I ricoveri per bronchiolite del 2022-2023, in numero simile all’anno precedente, sono stati invece principalmente causati da nuove varianti genetiche di Rsv sottotipo B. Varianti associate, secondo lo studio, a una maggiore severità della malattia se confrontata a quella delle stagioni precedenti, soprattutto per l’elevata necessità di supporto respiratorio e di ricovero in terapia intensiva.

Come ha ricordato Guido Antonelli della Sapienza, il team ha analizzato le ultime sei stagioni invernali dal 2018-2019 al 2022-2023. “In tutti i bambini ricoverati, è stata eseguita la caratterizzazione molecolare e il sequenziamento del ceppo di Rsv e una analisi statistica dettagliata dei dati demografici e clinici associati a un maggiore rischio di forme gravi di bronchiolite”.

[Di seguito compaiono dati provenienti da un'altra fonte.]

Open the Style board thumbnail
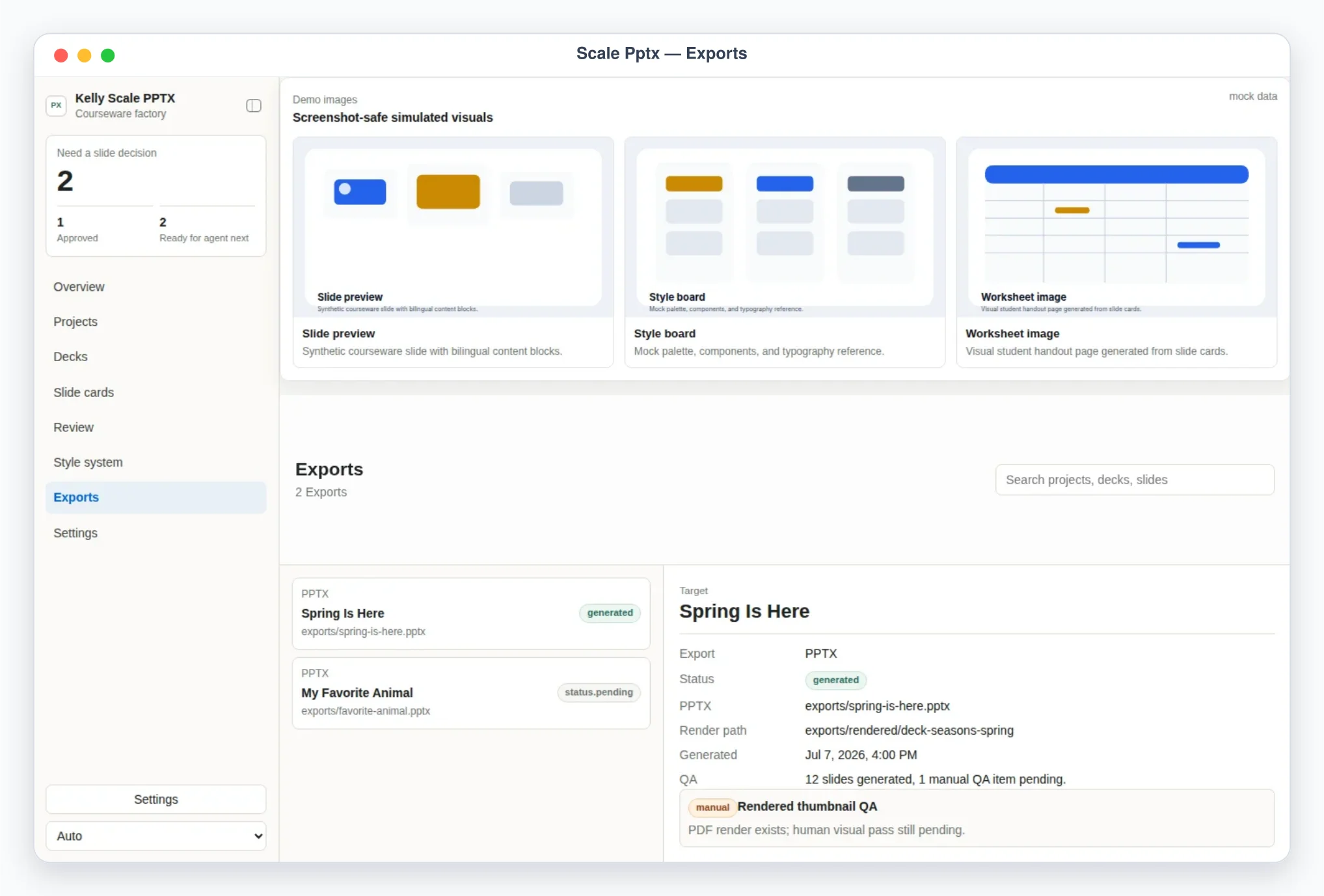The width and height of the screenshot is (1324, 896). (785, 226)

L’ipotesi del debito immunitario

Lo studio aggiunge nuovi elementi alla comprensione dei meccanismi patogenetici associati alle varianti di Rsv circolanti nel periodo post-pandemico, spiegano Alessandra Pierangeli e Carolina Scagnolari, coordinatrici della ricerca condotta con il gruppo di pediatri diretti da Fabio Midulla e il coordinamento del Dipartimento di Malattie Infettive dell’Istituto Superiore di Sanità diretto da Anna Teresa Palamara.

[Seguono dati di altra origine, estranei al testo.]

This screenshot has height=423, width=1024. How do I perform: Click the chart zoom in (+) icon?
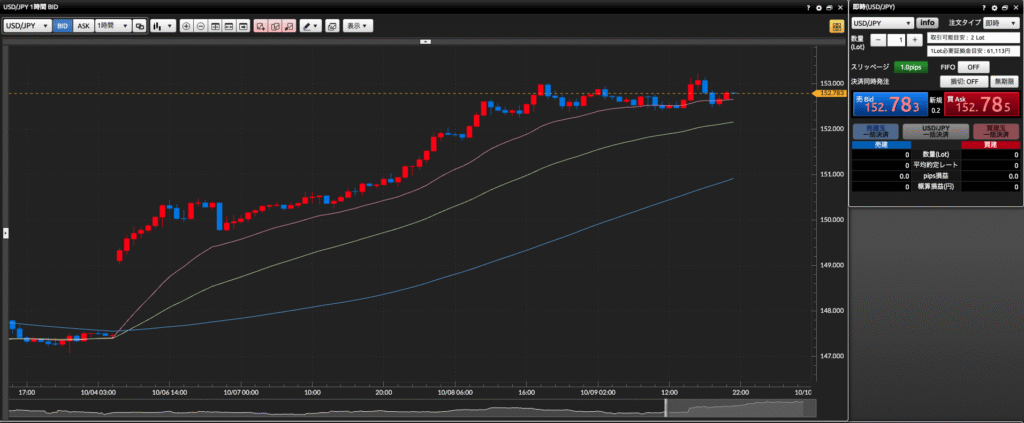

“Sembra che la maggiore severità della patologia e l’aumento degli ingressi in terapia intensiva riscontrato nei casi di virus respiratorio sinciziale sottotipo B, nel 2022-2023 non sono spiegabili solo dal debito immunitario associato ai periodi di lockdown”, concludono Pierangeli e Scagnolari. 

Prevedere l’intensità della stagione in arrivo

Per la direttrice del Dipartimento Malattie infettive dell’Iss occorre “rafforzare la sorveglianza epidemiologica a livello nazionale” per il virus respiratorio sinciziale e per gli altri virus respiratori circolanti soprattutto nei mesi invernali.

“Attraverso dati come quelli evidenziati da questo studio – conclude Palamara – è possibile prevedere l’intensità dei picchi stagionali di casi di bronchiolite allo scopo di razionalizzare le risorse sanitarie”. Considerato il recente monito del presidente dell’Aifa Agenzia italiana del farmaco Giorgio Palù“il virus respiratorio sinciziale è peggio di Covid-19” – queste informazioni possono aiutare anche le strutture sanitarie a fronteggiare al meglio le ondate di bronchiolite.